HR is supposed to stay abreast of the ever changing landscape of state and federal laws (international laws as well if the company engages in foreign transactions) that impinge upon the rights of the human capital employed by the firm.

That doesn’t happen as much in the real world as you might imagine. And that’s why companies have a legal department. Most human resources people are busy shuffling paperwork and answering benefits questions (or trying to settle various minor grievances). Serious EEO complaints usually trickle up to legal or outside the company to third-party experts for resolution.

As for the short articles, no, they are not materially important with respect to my opinion of Mr. Garrabrants. I think the guy is sleazy primarily based on the Glass Door reports.

That’s kind of the problem with most of the activity on Glassdoor: it’s easy to complain anonymously and create a negative impression of the company and the CEO. It’s a “getting even” forum.

As for the short articles, no, they are not materially important with respect to my opinion of Mr. Garrabrants. I think the guy is sleazy primarily based on the Glass Door reports. In fact, my opinion of many of the bears is that they too are sleazy. All the encouragement for folks to do their own due diligence is pretty obviously insincere, intended to give the impression of objectivity. And the delivery of the information as being highly irregular, without providing any information of what might be considered average for the industry. Everything is cloaked in innuendo rather than outright assertion - so no not at all.

Clearly, the short article writers have accomplished their objective: you distrust the CEO, you distrust BofI, and you will not invest in BofI in spite of acknowledging that the Seeking Alpha articles are “cloaked in innuendo,” lack any real evidence of wrongdoing, and have a clear and stated purpose: to drive down the equity price.

BTW, the fact that Garrabrants is a jerk simply places him on an equal level with most of the CEOs I’ve ever worked alongside.

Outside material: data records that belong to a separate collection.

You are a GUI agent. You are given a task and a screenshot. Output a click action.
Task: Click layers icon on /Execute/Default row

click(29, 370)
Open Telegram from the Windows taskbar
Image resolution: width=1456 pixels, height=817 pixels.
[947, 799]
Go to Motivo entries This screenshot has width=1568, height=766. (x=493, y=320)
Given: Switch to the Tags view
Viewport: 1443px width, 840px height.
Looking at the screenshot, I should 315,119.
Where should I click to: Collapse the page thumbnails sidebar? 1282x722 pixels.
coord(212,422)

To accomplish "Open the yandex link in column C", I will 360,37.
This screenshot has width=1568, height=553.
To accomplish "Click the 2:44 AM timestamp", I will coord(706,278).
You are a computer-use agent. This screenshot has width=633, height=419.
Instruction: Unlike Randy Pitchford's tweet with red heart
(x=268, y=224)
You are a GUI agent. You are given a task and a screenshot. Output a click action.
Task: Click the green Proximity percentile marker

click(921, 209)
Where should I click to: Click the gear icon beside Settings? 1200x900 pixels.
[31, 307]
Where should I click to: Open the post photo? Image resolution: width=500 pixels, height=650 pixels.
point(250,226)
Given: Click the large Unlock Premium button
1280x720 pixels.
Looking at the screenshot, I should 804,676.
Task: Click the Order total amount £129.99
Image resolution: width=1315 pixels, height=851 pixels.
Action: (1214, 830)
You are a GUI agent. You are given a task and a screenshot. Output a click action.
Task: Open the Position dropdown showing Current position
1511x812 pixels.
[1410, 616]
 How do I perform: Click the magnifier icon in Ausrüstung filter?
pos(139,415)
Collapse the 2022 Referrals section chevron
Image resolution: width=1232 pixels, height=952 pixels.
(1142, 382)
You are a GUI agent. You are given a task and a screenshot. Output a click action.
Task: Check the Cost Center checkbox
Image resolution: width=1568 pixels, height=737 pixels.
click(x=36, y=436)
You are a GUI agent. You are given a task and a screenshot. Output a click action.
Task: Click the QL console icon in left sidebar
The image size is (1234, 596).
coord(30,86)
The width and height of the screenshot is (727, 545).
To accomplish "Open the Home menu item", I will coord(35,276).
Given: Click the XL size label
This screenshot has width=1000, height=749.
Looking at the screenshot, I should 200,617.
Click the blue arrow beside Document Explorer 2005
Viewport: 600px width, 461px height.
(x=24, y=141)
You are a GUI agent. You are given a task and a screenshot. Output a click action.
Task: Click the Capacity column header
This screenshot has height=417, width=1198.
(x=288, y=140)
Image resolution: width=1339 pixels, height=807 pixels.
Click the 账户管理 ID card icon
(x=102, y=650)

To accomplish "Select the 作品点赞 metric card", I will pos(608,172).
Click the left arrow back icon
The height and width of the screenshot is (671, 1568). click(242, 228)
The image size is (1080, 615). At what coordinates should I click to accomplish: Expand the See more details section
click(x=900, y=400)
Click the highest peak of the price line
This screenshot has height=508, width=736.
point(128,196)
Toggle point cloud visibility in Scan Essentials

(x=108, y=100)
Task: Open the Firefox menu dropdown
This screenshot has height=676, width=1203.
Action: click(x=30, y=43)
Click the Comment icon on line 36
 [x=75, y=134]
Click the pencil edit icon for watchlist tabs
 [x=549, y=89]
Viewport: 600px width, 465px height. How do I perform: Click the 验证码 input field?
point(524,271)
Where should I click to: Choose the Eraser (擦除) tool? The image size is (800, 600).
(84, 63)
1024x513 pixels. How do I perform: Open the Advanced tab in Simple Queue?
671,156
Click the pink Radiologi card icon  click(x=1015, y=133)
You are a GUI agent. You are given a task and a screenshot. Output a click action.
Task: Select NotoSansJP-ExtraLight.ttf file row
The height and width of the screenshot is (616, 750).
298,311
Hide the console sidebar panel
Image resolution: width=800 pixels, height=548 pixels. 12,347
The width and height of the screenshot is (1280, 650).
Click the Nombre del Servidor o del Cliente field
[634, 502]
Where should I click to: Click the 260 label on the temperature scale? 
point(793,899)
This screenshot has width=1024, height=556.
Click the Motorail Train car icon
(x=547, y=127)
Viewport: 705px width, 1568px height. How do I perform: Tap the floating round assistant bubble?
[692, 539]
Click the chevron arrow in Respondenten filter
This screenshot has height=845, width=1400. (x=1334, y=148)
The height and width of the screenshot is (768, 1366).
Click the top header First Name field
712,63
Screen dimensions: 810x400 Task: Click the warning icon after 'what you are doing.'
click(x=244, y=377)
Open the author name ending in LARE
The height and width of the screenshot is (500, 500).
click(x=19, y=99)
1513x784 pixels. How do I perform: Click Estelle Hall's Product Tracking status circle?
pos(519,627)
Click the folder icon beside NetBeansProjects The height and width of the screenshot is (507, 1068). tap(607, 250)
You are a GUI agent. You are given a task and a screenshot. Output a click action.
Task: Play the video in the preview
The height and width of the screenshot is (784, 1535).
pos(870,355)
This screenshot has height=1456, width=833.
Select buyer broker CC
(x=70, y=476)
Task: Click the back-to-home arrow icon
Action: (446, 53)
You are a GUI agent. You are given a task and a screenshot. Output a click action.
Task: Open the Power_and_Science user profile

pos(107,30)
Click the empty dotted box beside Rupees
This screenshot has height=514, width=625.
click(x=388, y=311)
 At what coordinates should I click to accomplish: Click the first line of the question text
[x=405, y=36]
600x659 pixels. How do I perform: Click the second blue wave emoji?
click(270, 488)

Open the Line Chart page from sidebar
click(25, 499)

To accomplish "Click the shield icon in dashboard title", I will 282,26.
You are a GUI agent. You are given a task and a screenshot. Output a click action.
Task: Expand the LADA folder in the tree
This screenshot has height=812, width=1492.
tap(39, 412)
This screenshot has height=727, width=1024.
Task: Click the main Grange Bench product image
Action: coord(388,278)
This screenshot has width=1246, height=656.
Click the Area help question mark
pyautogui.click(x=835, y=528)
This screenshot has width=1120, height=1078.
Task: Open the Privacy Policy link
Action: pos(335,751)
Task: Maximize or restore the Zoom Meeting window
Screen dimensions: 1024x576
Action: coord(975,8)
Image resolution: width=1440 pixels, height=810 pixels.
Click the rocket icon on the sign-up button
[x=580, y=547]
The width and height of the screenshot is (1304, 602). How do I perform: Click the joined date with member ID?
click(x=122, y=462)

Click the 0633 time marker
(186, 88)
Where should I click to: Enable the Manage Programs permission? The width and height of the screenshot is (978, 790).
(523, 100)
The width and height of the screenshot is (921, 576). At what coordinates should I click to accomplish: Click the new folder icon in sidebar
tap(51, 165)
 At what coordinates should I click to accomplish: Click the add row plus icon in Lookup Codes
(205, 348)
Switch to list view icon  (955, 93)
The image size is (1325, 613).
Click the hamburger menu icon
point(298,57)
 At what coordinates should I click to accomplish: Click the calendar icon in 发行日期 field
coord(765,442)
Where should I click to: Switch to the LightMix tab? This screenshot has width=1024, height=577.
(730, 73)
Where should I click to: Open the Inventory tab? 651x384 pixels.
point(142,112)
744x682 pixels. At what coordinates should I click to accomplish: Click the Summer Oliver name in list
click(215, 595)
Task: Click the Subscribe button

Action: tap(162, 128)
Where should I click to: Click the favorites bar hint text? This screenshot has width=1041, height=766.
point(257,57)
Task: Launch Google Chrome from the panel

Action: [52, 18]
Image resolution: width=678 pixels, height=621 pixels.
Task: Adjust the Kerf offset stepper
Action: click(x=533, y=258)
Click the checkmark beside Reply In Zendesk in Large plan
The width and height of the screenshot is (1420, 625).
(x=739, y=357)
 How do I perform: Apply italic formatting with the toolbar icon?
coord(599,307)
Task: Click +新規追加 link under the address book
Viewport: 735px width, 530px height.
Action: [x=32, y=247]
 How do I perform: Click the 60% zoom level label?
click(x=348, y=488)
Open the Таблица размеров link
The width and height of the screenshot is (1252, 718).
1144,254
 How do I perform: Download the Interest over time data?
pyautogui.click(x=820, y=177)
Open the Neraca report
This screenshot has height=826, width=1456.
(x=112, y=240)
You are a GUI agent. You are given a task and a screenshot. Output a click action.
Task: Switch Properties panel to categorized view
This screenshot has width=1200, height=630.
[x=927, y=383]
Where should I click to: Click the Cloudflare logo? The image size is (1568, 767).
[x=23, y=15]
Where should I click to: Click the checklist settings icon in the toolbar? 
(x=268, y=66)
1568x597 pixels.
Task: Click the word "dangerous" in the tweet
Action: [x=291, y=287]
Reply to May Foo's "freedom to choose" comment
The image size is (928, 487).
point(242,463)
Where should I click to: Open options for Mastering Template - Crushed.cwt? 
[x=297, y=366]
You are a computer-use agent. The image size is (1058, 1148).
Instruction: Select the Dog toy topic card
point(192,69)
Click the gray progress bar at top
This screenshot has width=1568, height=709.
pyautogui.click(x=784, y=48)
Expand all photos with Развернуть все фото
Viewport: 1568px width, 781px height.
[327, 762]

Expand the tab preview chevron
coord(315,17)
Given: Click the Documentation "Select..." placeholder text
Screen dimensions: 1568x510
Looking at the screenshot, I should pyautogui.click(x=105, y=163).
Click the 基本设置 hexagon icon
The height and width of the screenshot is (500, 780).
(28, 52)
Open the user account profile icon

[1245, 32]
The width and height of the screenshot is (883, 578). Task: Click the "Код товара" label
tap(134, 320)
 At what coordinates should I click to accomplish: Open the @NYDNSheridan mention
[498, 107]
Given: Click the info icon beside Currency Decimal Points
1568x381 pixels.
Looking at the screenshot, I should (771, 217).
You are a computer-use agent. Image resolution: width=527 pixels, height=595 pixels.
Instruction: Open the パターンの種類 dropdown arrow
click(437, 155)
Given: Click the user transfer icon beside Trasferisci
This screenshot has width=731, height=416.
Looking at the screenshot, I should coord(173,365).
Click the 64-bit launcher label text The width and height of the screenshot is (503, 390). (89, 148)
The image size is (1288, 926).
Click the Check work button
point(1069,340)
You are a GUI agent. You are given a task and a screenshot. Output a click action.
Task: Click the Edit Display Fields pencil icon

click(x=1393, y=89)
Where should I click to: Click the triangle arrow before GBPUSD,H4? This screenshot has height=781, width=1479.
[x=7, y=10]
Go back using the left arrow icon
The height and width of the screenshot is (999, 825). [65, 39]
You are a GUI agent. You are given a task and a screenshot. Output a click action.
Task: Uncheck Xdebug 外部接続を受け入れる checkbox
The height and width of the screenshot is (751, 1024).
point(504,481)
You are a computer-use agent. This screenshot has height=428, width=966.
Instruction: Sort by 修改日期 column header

It’s the rare CEO who isn’t full to the top with an extra-large helping of ego occasionally sprinkled with obnoxiousness.

23 Likes

Hello,

My comment on the legality of the On Deck arrangement is that it would be very unlikely that the bank examiners from the OCC missed this activity. While I am personally doubtful that this activity is a sustaining income source for BOFI, I do not think the current income from it is all that material.

As to Right now I see a lot of big downside risks but no compensating upside potentials. That’s all.

Why do you not believe that attaining an additional 8-9 million in net income in the upcoming March Quarter (over and above the traditional 30% growth) from the H & R Block transaction would be compensating upside potential?

We must give the shorts credit. They are savvy in their ability to get press coverage to spread their FUD and they have a very strong coordinated market presence. However, they are profit oriented and will eventually move on to other opportunities. Not to say that they won’t come back some day if BOFI’s stock price gets way ahead of its value proposition. Meantime, a prospective long term holder can see an opportunity to buy a company growing well over 30% with a potential runway to continue that growth for a long time at a price around 12 times the projected current fiscal year’s earnings.

Best regards,

Mike

5 Likes

You missed my closing comment: “But the market is a zero sum game, one’s gain is someone else’s loss. Ignore for the moment changes in intrinsic value.